By 2003, the Drug Enforcement Administration concluded that Purdue's "aggressive methods" had "very much exacerbated OxyContin's widespread abuse." Rogelio Guevara, a senior official at the DEA, concluded that Purdue had "deliberately minimized" the risks associated with the drug. Even after it became clear that OxyContin was being widely abused, Purdue refused to concede that it posed risks.

According to internal memos, the company's sales force was described as its "most valuable resource," and they were heavily incentivized to push the drug. The company's sales team convinced doctors of the drug's safety by using literature that had been produced by doctors who were paid by the company.
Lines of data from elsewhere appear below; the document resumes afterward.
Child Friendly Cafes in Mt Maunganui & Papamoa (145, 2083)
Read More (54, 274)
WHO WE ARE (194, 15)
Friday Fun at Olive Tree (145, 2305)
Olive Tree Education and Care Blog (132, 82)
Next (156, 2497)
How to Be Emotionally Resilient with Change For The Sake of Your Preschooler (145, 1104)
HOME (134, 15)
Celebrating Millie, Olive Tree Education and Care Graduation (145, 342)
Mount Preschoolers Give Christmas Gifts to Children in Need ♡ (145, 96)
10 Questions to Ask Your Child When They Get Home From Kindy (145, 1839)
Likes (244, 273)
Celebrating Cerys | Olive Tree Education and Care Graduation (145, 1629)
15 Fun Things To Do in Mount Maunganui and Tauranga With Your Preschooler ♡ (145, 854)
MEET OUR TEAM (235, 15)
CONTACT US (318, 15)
The spike in opioid overdoses included both prescription opioids and the illegal market. Many addicts turn to heroin when they find that prescription painkillers are too expensive or too difficult to obtain. According to the American Society of Addiction Medicine, 4 out of 5 people who try heroin today started with prescription painkillers.

A study by Anne Case and Angus Deaton of Princeton University has suggested that the overprescribing of pain-relieving drugs was a factor in the increase in mortality among middle-aged whites that has occurred since 2000.

The Council of Economic Advisers estimated that, in 2018, the costs of opioid addiction, including the value of lives lost, was $696 billion. In 2017, Princeton's Alan Krueger showed that labor force participation had fallen in American counties where more opioid pain medication had been prescribed.

The system, that for so long put sales and "customer satisfaction" before patients' well-being, is now coming to terms with the role it played in the enormous death toll and the terrible ongoing damage to millions of lives. Legal redress was required. Some of the Sackler fortune can go to funding addiction treatment and education, as well as advertising campaigns on the drug's dangers.

The United States is not out of the grip of this crisis. Overdose deaths increased by 11% in the first four months of 2020 compared with last year. Isolation only exacerbates despair and it could be a dark winter ahead. Nonetheless this settlement should be celebrated as a small victory in the fight for accountability and transparency.